Mi aspettava un’esperienza senza precedenti: vita comunitaria tra religiosi e laici, di età diverse, nazionalità diverse, culture diverse. È stato bello vederli seduti tutti attorno allo stesso tavolo; dal Superiore Generale ai laici dell’Africa, dell’Europa e dell’America; insieme, condividendo lo stesso pasto. Viva la comunione, vero volto della Santità. Dio è comunione.
Finalmente è arrivato il giorno tanto atteso. Ero stata scelta per far parte dell’équipe preposta al servizio dell’offertorio, ma non sapevo cosa avrei portato all’altare. Di solito sono i religiosi o i chierichetti che se ne prendono cura. E io non appartengo a nessuna di queste categorie. Quando il prelato responsabile della liturgia mi ha dato una pisside con le ostie da consacrare, ho pensato: è semplicemente incredibile!
Il luogo dove si sarebbe seduto il Santo Padre era sobriamente decorato… fatta eccezione per una grande e bella statua della Vergine Maria che porta in braccio il Bambino Gesù. La statua era adorna di fiori.
Prima dell’inizio della celebrazione, il Papa mi è passato davanti in una piccola auto. Ho notato che aveva difficoltà a camminare. Ho guardato questo Papa fragile, incapace di camminare da solo, e mi sono detta: non è poi così diverso da noi. Ho pensato alle mie ginocchia doloranti e mi sono sentita vicina a lui, e allo stesso tempo lontana. Ho ripensato alle barriere che avevo attraversato per arrivare dove ero seduta… mi sono guardata, ho pensato al mio piccolo Burundi, senza sbocco sul mare, da qualche parte nell’Africa orientale… ho guardato il Papa e le persone intorno a lui, e ho pianto, colma di emozioni.

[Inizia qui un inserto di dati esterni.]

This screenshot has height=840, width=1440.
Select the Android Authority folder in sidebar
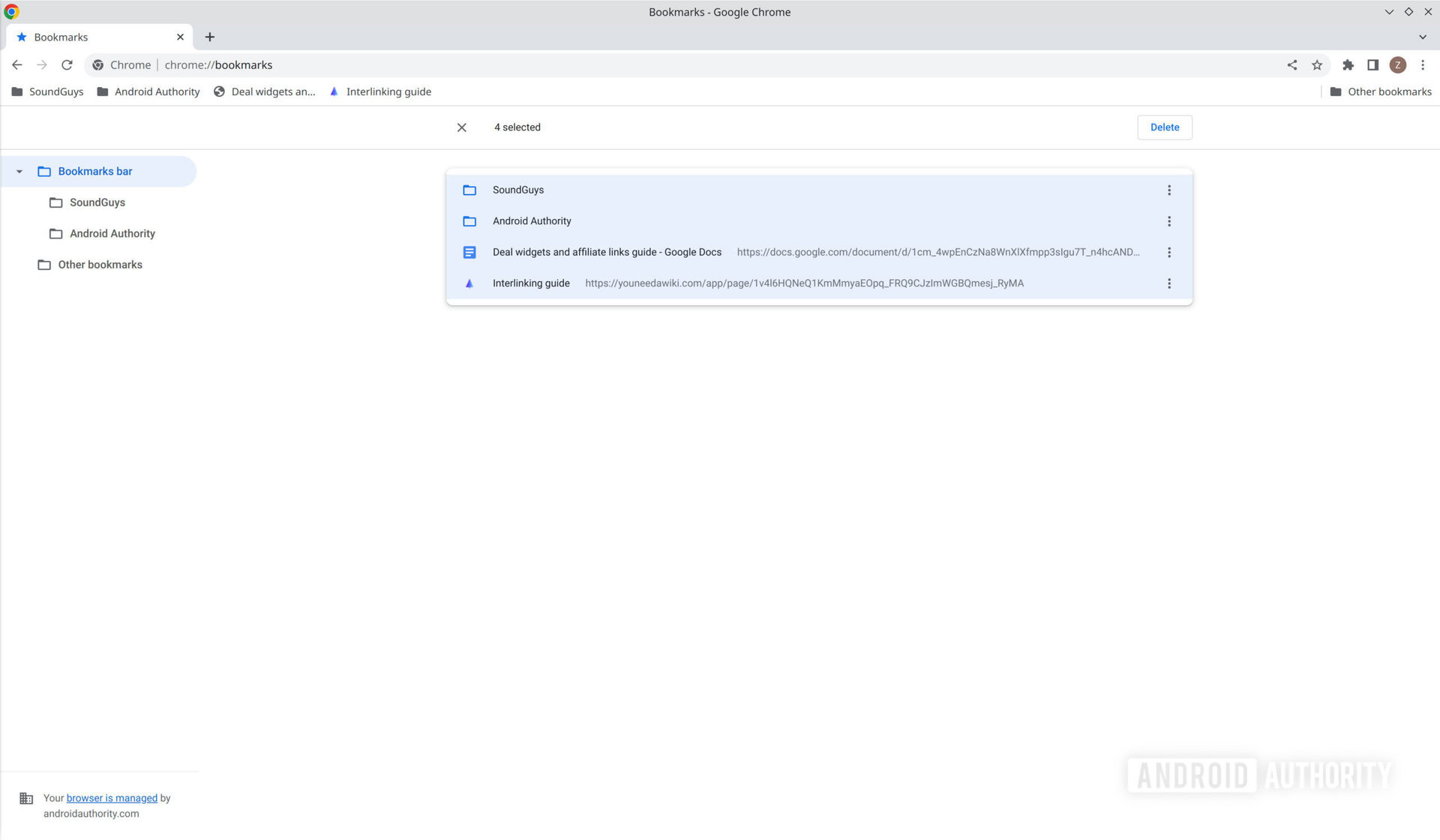tap(112, 233)
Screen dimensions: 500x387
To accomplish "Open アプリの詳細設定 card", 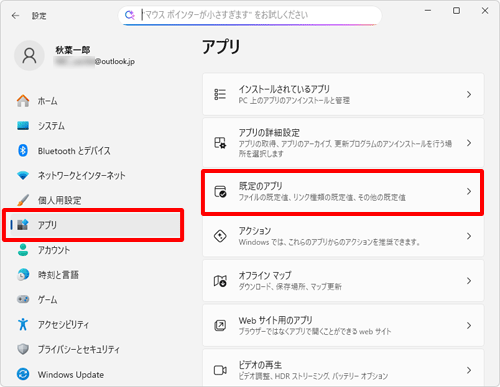I will 343,143.
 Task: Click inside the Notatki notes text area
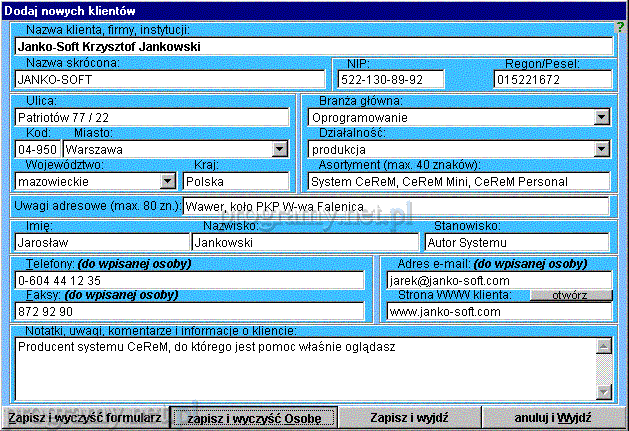tap(300, 368)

Per la prima volta affrontavo una situazione del genere, seduta per più di un’ora sotto il sole cocente. Dapprima mi dicevo; è semplicemente impossibile stare sotto un sole così , ho preso il foulard celebrativo di César de Bus e mi sono coperta la testa. Nella mia lingua madre c’è un proverbio che dice: “Puoi lasciare il cespuglio, ma il cespuglio non ti lascerà”.
Lo Spirito Santo mi ha ispirato: «Guardati intorno». Ho osservato la solennità e la dignità del luogo, tutti erano seduti tranquilli, senza foulard, senza berretti, né ombrelli per proteggersi dal sole… bisognava accettare la sofferenza. Mi sono subito tolta la sciarpa dalla testa e ho detto; sia. Ho benedetto il Signore e ho ringraziato san César de Bus.
A tutti coloro che mi chiedono come sono arrivata in questo luogo, invariabilmente rispondo, è una grazia.
Viva San César de Bus, viva la Congregazione dei Padri della Dottrina Cristiana!